**What the task asks:** Reproduce the data verbatim, starting at the line containing "Where should I" and continuing through the end of the data. Omit the pictures.

** start of Data for the task **

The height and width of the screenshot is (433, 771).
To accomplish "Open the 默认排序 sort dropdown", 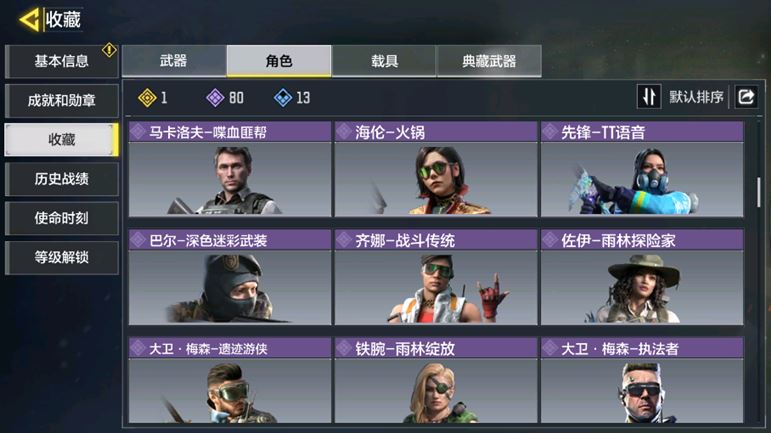I will pos(696,97).
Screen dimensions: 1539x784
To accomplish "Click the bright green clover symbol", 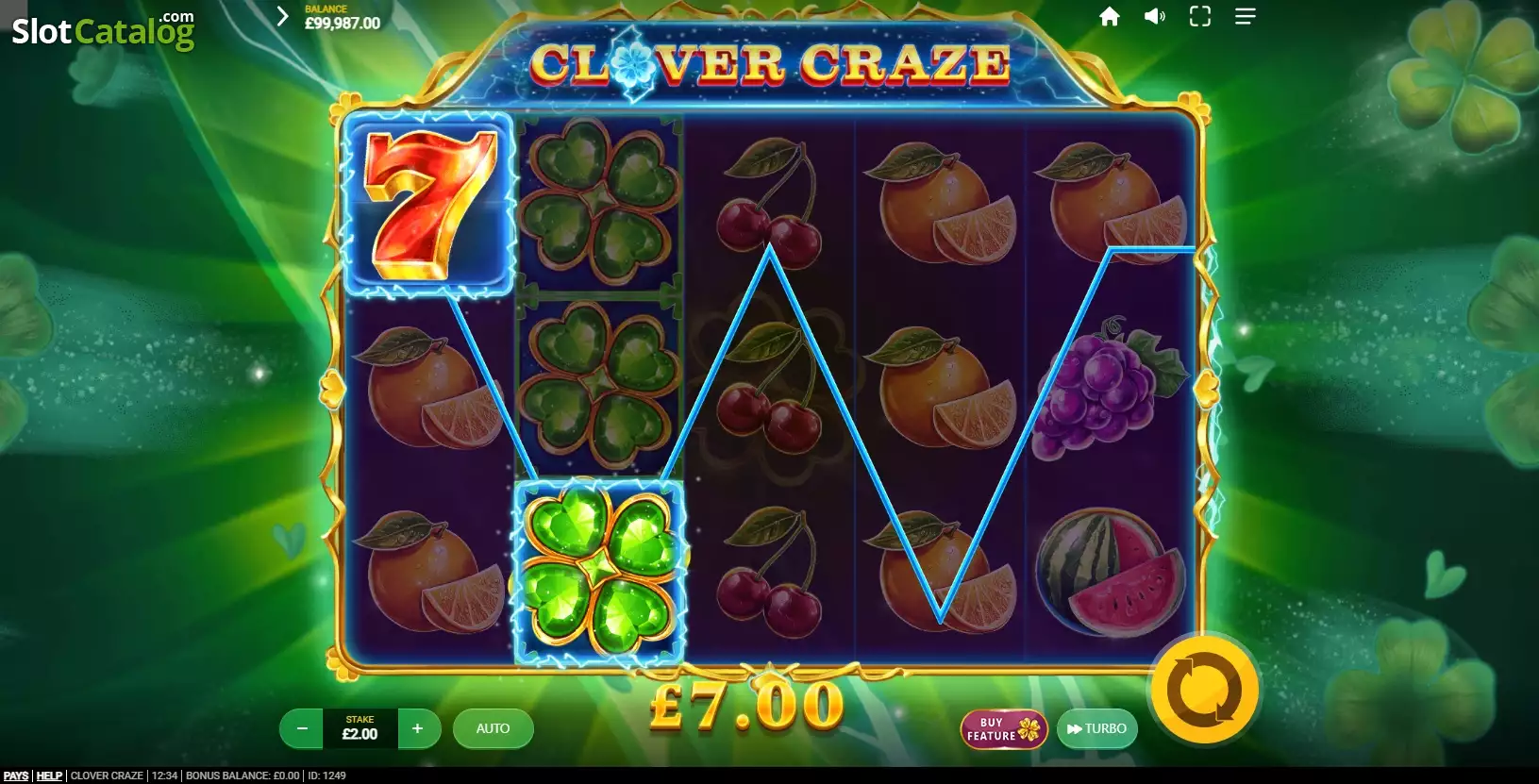I will pyautogui.click(x=599, y=572).
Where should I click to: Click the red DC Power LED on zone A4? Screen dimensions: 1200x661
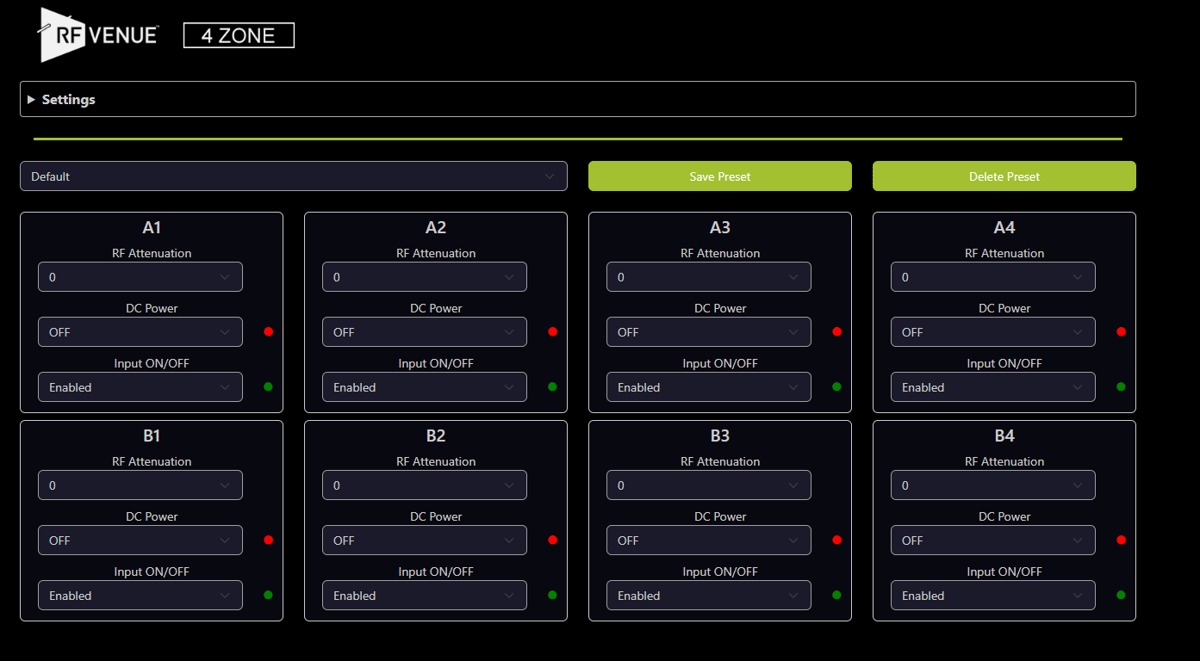1121,331
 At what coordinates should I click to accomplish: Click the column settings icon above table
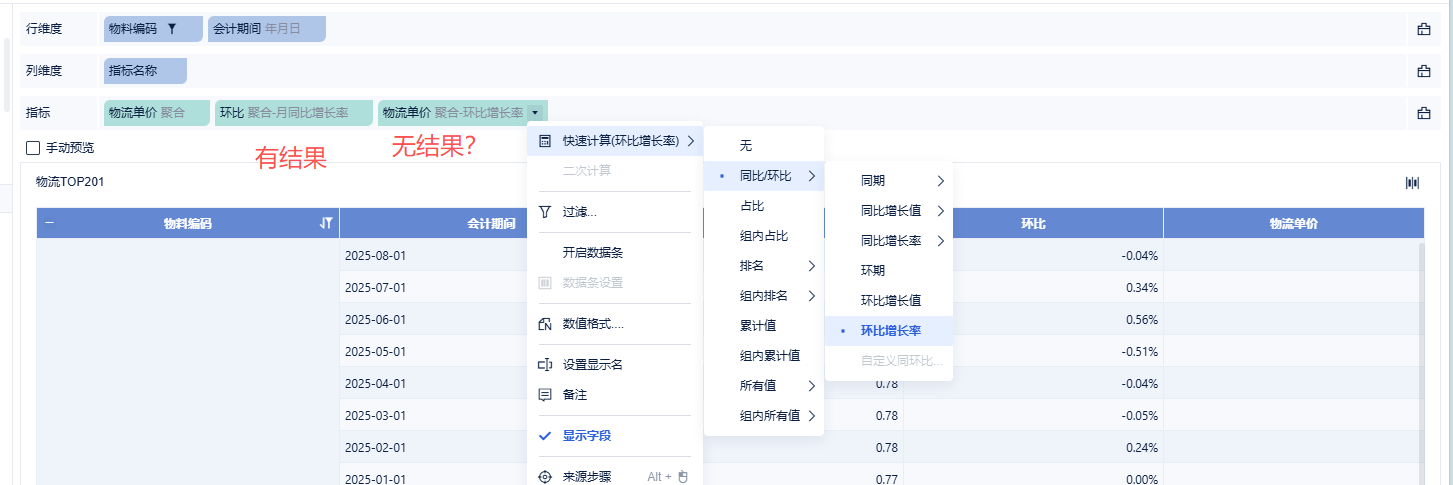[1412, 182]
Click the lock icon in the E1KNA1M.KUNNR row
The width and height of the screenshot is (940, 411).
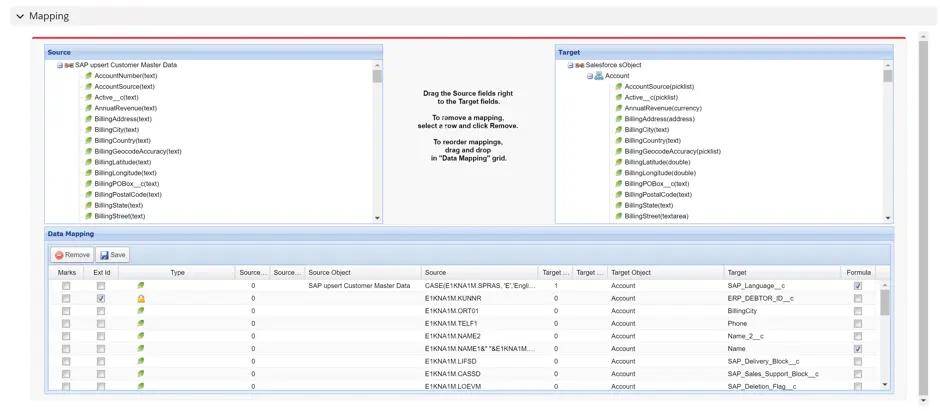click(141, 299)
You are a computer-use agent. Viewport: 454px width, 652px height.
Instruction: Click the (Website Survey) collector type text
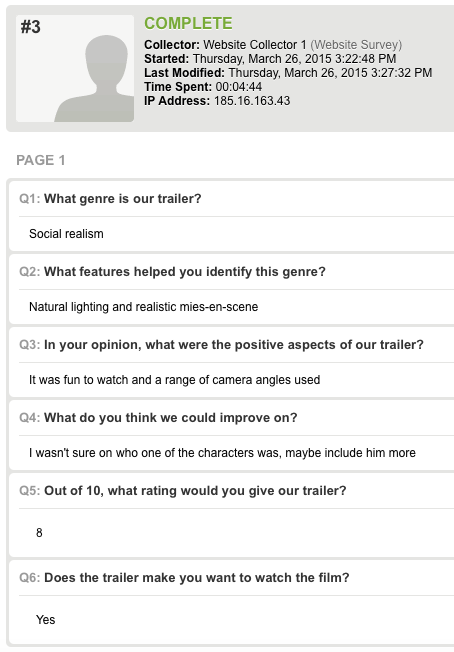356,44
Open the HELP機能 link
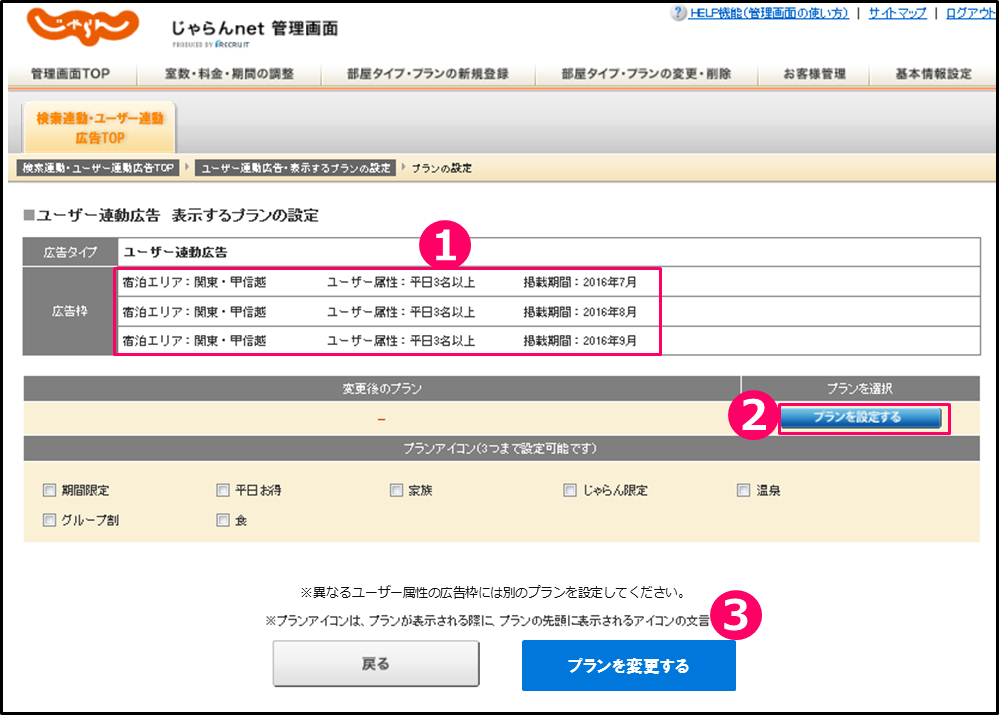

** end of Data for the task **

**Worked answer:**
Where should I click to: Click the red DC Power LED on zone A4? Screen dimensions: 1200x661
1121,331
 At what coordinates should I click to accomplish: Click the column settings icon above table
[1412, 182]
Click the lock icon in the E1KNA1M.KUNNR row
The width and height of the screenshot is (940, 411).
click(141, 299)
You are a computer-use agent. Viewport: 454px width, 652px height.
Instruction: Click the (Website Survey) collector type text
356,44
Open the HELP機能 link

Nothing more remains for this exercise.